Question
GENERAL INFORMATION The objective of this project is to analyse the information about young employees in Tasmania and to discuss issues related to relationships between
GENERAL INFORMATION
The objective of this project is to analyse the information about young
employees in Tasmania and to discuss issues related to relationships between
employees wages, abilities and family backgrounds, etc.
Hypothesis tests must be performed at a 5% level of significance. Students are
NOT allowed to directly use the test function in MS Excel to conduct
hypothesis tests. All hypothesis tests must follow the structure below:
A. State the null and alternative hypotheses.
B. Show how to construct the test statistic and what the distribution is under
the null hypothesis.
C. Calculate the test statistic.
D. State the significance level of the test.
E. State the rejection rule.
F. State the conclusion of test expressed in terms of the aim of the test.
You may work either in a group or individually (no groups of more than
three members will be permitted) to complete the assignment. You will need
to complete the group assignment cover sheet (available on MyLO) and attach
to your assignment. For a group submission, each student in the group needs
to write a brief statement of his/her contribution on the cover sheet. All
students must sign this cover sheet if you are working as a group. It is NOT
acceptable for students to sign for other group members.

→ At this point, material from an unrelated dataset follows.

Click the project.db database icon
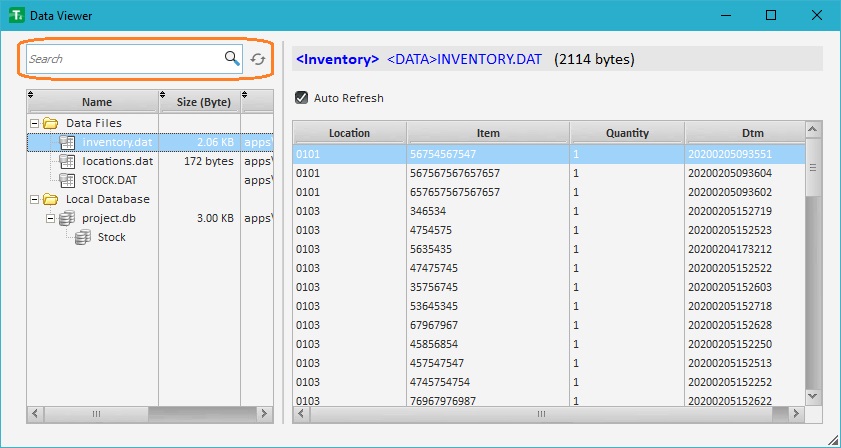67,218
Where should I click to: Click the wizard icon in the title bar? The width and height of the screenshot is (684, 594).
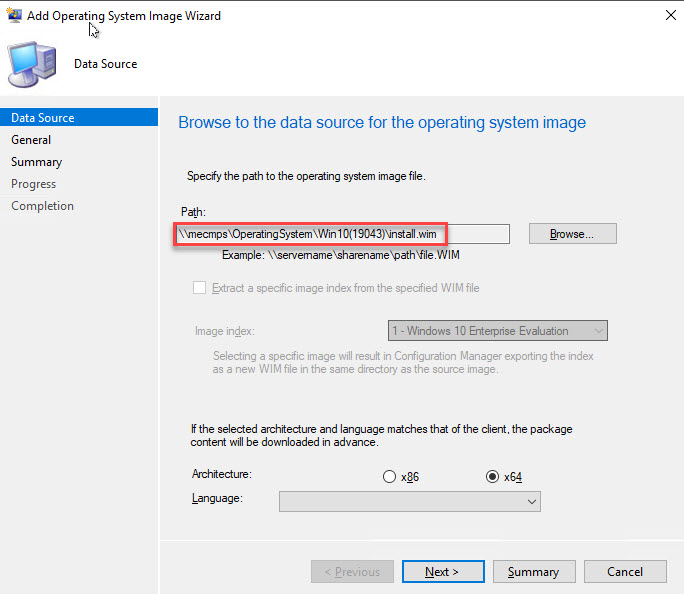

An electronic copy of the assignment needs to be submitted to the Dropbox on
MyLo before 4:00pm on Tuesday 6 th Oct 2015.
You will be required to use the most appropriate technique or method to
evaluate or to present data. DO NOT use every technique you can think of as
this only shows that you do not understand what is required. Use the most
appropriate, although you should also remember that different
techniques/tests/graphs may provide you with different types of information.
Use your judgement carefully.
Your explanations must be clear, concise and complete.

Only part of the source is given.